Permalink
e772e11 Apr 14, 2017
1 contributor

Users who have contributed to this file

78 lines (54 sloc) 2.94 KB
---
title: "stringr 1.0.0"
date: "2015-05-05"
---
```{r, echo = FALSE}
knitr::opts_chunk$set(comment = "#>", collapse = T)
library(stringr)
```
I'm very excited to announce the 1.0.0 release of the stringr package. If you haven't heard of stringr before, it makes string manipulation easier by:
* Using consistent function and argument names: all functions start with `str_`,
and the first argument is always the input string This makes stringr easier
to learn and easy to use with [the pipe](http://github.com/smbache/magrittr/).
* Eliminating options that you don't need 95% of the time.

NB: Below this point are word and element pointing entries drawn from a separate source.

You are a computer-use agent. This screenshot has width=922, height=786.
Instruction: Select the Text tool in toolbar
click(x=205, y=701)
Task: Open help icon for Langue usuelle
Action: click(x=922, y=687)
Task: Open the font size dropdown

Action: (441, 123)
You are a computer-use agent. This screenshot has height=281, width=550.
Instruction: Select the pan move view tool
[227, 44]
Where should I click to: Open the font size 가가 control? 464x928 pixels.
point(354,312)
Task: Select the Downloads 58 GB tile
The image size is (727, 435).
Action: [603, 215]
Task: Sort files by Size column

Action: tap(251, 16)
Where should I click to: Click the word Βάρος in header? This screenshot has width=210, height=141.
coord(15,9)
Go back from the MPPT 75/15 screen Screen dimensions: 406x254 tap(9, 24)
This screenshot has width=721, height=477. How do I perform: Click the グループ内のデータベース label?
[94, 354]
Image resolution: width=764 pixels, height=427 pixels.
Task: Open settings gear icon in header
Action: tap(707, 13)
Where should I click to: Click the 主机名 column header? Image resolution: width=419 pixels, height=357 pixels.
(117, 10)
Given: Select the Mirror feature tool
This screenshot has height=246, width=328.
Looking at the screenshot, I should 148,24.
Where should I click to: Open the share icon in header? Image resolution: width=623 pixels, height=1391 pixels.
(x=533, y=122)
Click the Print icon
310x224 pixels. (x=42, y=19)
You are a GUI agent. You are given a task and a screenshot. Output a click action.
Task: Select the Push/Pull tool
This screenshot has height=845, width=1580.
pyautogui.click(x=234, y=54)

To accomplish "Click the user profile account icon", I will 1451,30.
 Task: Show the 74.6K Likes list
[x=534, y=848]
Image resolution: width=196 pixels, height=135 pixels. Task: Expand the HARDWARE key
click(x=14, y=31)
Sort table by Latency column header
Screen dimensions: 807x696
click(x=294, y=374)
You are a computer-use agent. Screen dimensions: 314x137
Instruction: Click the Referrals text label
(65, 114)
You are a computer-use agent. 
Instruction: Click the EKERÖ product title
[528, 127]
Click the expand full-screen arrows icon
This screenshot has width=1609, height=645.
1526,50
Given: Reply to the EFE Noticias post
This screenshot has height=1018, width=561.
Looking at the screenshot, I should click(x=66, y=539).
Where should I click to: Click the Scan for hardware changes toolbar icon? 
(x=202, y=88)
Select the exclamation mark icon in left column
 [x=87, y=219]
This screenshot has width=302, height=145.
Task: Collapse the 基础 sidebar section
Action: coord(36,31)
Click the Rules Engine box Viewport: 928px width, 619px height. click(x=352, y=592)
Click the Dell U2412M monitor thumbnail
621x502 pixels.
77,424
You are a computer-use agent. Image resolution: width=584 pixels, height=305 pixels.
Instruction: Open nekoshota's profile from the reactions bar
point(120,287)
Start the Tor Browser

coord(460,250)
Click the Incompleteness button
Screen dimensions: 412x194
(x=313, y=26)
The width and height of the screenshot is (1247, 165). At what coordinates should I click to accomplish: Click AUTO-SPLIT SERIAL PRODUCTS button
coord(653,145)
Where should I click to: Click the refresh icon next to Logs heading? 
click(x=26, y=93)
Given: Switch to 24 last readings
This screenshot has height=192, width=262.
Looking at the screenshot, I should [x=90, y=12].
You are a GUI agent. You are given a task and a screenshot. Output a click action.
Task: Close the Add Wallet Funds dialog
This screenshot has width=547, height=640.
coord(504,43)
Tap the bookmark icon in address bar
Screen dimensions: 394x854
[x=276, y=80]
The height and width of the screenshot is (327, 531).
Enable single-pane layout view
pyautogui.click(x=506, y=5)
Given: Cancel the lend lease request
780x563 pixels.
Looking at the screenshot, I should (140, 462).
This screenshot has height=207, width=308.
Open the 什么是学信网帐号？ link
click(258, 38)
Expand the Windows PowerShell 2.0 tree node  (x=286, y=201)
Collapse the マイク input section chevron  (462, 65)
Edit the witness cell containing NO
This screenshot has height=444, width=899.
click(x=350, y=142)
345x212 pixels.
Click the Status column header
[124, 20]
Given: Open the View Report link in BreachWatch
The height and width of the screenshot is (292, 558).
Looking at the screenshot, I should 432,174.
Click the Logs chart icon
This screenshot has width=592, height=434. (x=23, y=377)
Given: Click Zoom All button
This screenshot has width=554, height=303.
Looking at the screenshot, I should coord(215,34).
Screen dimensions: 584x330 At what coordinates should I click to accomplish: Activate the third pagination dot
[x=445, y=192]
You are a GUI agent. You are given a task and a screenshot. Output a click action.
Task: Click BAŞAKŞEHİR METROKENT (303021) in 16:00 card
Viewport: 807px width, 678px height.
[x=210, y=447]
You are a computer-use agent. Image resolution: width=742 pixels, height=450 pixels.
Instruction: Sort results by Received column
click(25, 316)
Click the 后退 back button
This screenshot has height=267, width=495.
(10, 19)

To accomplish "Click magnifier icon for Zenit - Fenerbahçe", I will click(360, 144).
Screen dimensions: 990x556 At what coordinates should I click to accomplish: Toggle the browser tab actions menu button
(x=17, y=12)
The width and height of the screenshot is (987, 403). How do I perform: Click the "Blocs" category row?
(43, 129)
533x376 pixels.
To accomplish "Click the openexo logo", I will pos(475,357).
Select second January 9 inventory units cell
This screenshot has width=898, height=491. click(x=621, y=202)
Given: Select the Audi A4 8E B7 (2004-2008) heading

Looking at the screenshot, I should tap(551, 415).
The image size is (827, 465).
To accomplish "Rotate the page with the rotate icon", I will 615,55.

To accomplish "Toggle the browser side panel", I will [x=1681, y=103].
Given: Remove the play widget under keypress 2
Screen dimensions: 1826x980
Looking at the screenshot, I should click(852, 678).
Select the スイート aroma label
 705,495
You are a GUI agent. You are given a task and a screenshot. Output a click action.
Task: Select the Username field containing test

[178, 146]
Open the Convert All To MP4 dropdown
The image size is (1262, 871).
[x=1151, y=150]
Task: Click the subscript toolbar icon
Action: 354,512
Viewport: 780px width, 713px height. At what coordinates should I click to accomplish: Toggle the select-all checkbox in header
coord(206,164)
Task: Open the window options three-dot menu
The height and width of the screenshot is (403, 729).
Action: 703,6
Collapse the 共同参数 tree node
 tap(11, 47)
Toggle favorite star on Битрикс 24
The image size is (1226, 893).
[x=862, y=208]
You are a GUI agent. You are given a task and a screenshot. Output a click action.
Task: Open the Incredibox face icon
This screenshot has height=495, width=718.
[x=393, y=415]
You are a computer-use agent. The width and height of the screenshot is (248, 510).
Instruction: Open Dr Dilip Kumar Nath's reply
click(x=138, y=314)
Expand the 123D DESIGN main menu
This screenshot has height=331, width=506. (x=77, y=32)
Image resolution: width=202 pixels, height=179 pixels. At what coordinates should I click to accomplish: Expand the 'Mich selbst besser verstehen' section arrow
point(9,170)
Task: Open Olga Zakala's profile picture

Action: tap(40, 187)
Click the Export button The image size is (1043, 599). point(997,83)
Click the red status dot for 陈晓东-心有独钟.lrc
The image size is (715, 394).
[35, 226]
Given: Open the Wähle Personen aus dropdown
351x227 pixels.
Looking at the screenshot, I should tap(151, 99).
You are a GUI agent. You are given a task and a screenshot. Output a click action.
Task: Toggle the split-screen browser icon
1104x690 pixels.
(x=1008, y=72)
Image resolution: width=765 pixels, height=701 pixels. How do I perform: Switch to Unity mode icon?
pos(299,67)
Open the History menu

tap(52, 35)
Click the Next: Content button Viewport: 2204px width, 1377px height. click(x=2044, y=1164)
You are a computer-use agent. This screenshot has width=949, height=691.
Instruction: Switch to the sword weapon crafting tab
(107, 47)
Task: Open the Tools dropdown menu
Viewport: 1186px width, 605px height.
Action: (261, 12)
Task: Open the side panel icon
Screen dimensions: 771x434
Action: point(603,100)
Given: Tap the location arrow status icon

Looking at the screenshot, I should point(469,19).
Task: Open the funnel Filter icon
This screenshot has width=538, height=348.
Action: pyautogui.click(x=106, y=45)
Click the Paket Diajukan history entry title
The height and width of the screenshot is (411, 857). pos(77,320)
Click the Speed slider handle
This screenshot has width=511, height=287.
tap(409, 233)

To get started with stringr, check out the [new vignette](http://cran.r-project.org/web/packages/stringr/vignettes/stringr.html).
## What's new?
The biggest change in this release is that stringr is now powered by the [stringi](https://github.com/Rexamine/stringi) package instead of base R. This has two big benefits: stringr is now much faster, and has much better unicode support.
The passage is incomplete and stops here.